Para los programas que utilizarán envases después del 12 de agosto, el exportador debería confirmar por escrito con el importador qué documentación exigirá. La primera revisión debe concentrarse en los formatos asignados a esos programas y en los inventarios disponibles en packing.

Qué debe demostrar el proveedor

El control no se limita al cuerpo visible del envase tipo punnet. También puede involucrar la tapa o película de sellado, las etiquetas, las tintas, los adhesivos y los recubrimientos incorporados al sistema.

La pregunta principal es:  ¿El documento cubre el envase completo o únicamente la resina con la que fue fabricado?

El respaldo debería identificar, como mínimo:

  • el código exacto del formato;
  • los componentes y la formulación comprendidos;
  • el cumplimiento de los límites para PFAS;
  • la vigencia del documento;
  • el procedimiento para informar cambios de composición.

Una declaración genérica como «libre de PFAS» puede no ser suficiente si no señala qué material fue evaluado y a qué producto corresponde. La Comisión reconoce, además, que todavía no existe un método único armonizado para controlar los límites y recomienda un procedimiento escalonado de verificación.

Cambiar de plástico a papel o cartón tampoco resuelve automáticamente el cumplimiento si el nuevo sistema incorpora recubrimientos, adhesivos o tintas sujetos a revisión.

El comprador puede exigir más

Cumplir el PPWR no asegura por sí solo la aprobación del cliente. El importador o el retailer puede solicitar documentación adicional, ensayos propios o una aprobación específica para cada código de envase.

La responsabilidad también puede cambiar según quién define el formato, bajo qué marca se comercializa el arándano y dónde se realiza el envasado o reembalaje. No es equivalente trabajar bajo la marca del exportador, dentro de un programa de marca privada o con fruta enviada a granel para ser reembalada en la Unión Europea.

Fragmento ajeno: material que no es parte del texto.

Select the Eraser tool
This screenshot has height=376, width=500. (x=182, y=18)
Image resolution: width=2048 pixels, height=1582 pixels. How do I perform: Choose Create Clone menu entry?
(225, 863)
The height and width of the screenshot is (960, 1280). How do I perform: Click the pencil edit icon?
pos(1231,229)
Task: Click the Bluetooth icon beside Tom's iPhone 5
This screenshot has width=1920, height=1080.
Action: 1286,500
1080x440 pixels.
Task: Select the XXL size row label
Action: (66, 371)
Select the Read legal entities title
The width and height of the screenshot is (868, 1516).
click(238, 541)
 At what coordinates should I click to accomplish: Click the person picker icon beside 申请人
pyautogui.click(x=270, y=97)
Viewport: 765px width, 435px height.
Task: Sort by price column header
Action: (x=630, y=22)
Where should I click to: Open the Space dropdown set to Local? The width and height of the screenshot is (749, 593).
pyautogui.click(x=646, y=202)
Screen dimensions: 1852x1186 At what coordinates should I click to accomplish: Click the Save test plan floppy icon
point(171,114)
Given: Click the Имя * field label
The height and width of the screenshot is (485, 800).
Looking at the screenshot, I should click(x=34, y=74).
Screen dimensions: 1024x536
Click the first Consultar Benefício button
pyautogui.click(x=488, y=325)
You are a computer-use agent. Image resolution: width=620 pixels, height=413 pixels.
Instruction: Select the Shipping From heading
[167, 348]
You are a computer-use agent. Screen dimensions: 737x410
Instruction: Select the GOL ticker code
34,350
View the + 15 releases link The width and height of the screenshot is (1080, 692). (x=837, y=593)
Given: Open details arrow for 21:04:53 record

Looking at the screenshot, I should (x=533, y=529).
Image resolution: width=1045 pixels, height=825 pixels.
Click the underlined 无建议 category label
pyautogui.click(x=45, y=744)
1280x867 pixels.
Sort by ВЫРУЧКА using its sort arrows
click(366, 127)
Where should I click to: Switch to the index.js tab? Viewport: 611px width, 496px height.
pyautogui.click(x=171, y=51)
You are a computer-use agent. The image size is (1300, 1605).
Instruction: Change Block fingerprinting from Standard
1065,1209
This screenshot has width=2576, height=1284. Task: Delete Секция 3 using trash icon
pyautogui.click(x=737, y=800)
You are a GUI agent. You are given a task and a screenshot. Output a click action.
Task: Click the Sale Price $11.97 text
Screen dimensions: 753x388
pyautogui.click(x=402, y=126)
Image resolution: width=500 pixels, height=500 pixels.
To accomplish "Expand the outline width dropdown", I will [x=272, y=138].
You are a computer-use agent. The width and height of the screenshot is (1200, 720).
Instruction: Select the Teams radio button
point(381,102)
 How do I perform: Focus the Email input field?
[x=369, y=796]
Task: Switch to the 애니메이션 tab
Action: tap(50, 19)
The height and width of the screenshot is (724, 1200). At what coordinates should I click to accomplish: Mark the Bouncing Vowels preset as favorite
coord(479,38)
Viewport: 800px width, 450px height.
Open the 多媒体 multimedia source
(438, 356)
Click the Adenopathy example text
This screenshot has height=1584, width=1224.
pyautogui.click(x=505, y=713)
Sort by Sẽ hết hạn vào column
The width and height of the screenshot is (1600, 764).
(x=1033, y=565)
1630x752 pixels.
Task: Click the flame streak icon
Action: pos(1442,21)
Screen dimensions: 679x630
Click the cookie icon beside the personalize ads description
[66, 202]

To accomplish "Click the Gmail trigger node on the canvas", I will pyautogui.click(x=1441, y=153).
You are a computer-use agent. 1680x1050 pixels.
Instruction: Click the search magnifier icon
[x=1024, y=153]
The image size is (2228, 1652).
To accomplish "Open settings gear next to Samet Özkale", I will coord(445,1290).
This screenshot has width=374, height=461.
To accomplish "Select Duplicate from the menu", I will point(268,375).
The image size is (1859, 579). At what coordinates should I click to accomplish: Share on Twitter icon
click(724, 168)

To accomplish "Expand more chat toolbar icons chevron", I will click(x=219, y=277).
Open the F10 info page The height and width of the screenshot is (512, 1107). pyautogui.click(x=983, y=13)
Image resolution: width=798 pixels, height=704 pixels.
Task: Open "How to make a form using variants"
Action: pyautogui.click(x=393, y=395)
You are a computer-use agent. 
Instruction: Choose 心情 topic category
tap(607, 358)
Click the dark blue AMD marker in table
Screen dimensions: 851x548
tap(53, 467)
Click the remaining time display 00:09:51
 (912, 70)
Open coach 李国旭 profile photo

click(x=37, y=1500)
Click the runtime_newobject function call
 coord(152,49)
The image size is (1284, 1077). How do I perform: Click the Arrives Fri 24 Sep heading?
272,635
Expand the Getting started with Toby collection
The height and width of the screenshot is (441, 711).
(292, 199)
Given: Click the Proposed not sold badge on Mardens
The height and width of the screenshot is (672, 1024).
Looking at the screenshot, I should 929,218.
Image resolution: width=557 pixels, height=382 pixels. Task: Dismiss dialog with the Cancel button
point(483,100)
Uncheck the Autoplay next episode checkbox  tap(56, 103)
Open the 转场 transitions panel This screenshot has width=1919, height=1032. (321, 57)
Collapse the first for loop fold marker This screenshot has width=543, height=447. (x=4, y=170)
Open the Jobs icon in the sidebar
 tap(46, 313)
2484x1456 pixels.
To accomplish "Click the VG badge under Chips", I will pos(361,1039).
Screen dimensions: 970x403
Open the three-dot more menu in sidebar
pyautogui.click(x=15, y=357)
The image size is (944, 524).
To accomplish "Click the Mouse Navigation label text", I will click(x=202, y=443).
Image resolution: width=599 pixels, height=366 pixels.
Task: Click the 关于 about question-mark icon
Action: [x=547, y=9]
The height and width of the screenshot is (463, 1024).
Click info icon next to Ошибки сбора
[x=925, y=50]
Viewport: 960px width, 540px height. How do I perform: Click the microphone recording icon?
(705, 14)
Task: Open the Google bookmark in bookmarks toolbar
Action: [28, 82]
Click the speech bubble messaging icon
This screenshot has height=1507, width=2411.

En cada operación debe quedar definido quién selecciona el envase, conserva los antecedentes, informa cambios de composición y responde frente al comprador. Estas funciones deberían reflejarse en las especificaciones y contratos del programa.

Una documentación insuficiente puede retrasar la aprobación del formato, obligar a reemplazar inventarios o abrir una renegociación con el cliente. El PPWR no es solo un asunto de calidad o sostenibilidad: también puede afectar costos y continuidad comercial.

El cambio de formatos llegará en 2030

Desde el 1 de enero de 2030, el PPWR restringirá determinados envases plásticos de un solo uso para frutas y hortalizas frescas, no procesadas y preenvasadas en menos de 1,5 kg. La categoría comprende varios formatos habituales del arándano.

El arándano no cuenta hoy con una exclusión automática. Para apoyar esas definiciones, EFSA está evaluando información sobre los envases actuales, las alternativas y los efectos de su reemplazo sobre el deterioro y los daños físicos de los productos frescos.